Raised in the care of her maternal aunts, St Edith of Aylesbury and Edburga of Bicester, her ambition was to become an abbess, but she was too important as a political pawn to be set aside. She was forced by her father into a dynastic marriage with Sighere, King of Essex. She is likely the mother of Offa of Essex, although this is not certain.

While her husband was off on a long hunt to run down a beautiful white stag, Osgyth persuaded two local bishops to accept her vows as a nun. Upon his return some days later, he reluctantly agreed to her decision and granted her some land at Chich near Colchester where she established a convent, and ruled as first abbess. She was beheaded by some raiding pirates, perhaps because she may have resisted being carried off.

Legends
One day, St. Edith sent Osgyth to deliver a book to St. Modwenna of Northumbria at her nunnery. To get there, Osgyth had to cross a stream by a bridge. The stream swollen, the wind high, she fell into the water and drowned. Her absence was not noted for two days. Edith thought she was safe with Modwenna who was not expecting her visit. On the third day, Edith, wondering that her pupil had not returned, went to Modwenna. The abbesses were greatly concerned when they discovered Osgyth was apparently lost. They searched for her and found the child lying near the banks of the stream. The abbesses prayed for her restoration, and commanded her to arise from the water and come to them. This she did. A similar tale is found in Irish hagiography.

Her later death was accounted a martyrdom by some, but Bede makes no mention of Saint Osgyth. The 13th-century chronicler Matthew Paris repeats some of the legend that had accrued around her name. The site of her martyrdom became transferred to the holy spring at Quarrendon. The holy spring at Quarrendon, mentioned in the time of Osgyth's aunts, now became associated with her legend, in which Osgyth stood up after her execution, picking up her head like Saint Denis in Paris, and other cephalophoric martyrs and walking with it in her hands, to the door of a local convent, before collapsing there. Some modern authors link the legends of cephalophores miraculously walking with their heads in their hands to the Celtic cult of heads.

Veneration
Her cult was promoted by Maurice, bishop of London, where there was a shrine dedicated to her at St. Paul's Cathedral.

Around 1121, his successor, Richard de Belmeis I founded a priory for canons of Saint Augustine, on the site of a former nunnery at Chich. He obtained the relic of an arm for the monastery church. His remains were buried in the chancel of the church in 1127: he bequeathed the church and tithes to the canons, who elected as their first abbot or prior William de Corbeil, afterwards Archbishop of Canterbury (died in 1136). Corbeil acquired the other arm for Canterbury.
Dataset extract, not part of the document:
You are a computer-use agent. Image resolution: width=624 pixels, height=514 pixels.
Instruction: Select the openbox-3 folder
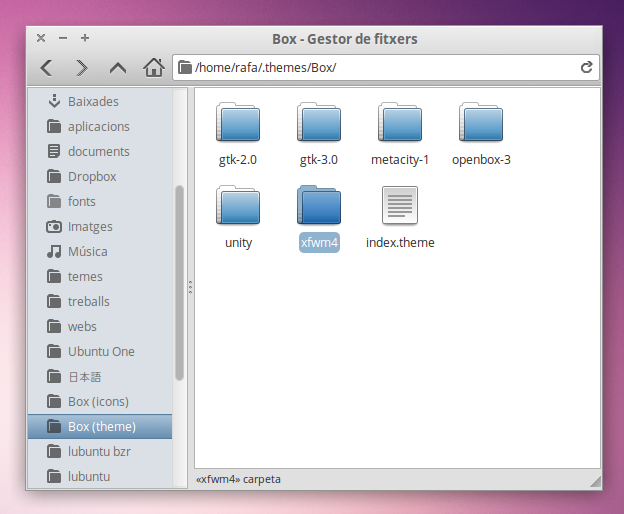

Benefactions, charters, and privileges granted by Henry II, made the Canons wealthy: at the Dissolution of the monasteries in 1536, priory revenues were valued at £758 5s. 8d. yearly. In 1397 the abbot of St Osgyth was granted the right to wear a mitre and give the solemn benediction, and, more singularly, the right to ordain priests, conferred by Pope Boniface IX. The gatehouse (illustrated), the so-called 'Abbot's Tower' and some ranges of buildings remain.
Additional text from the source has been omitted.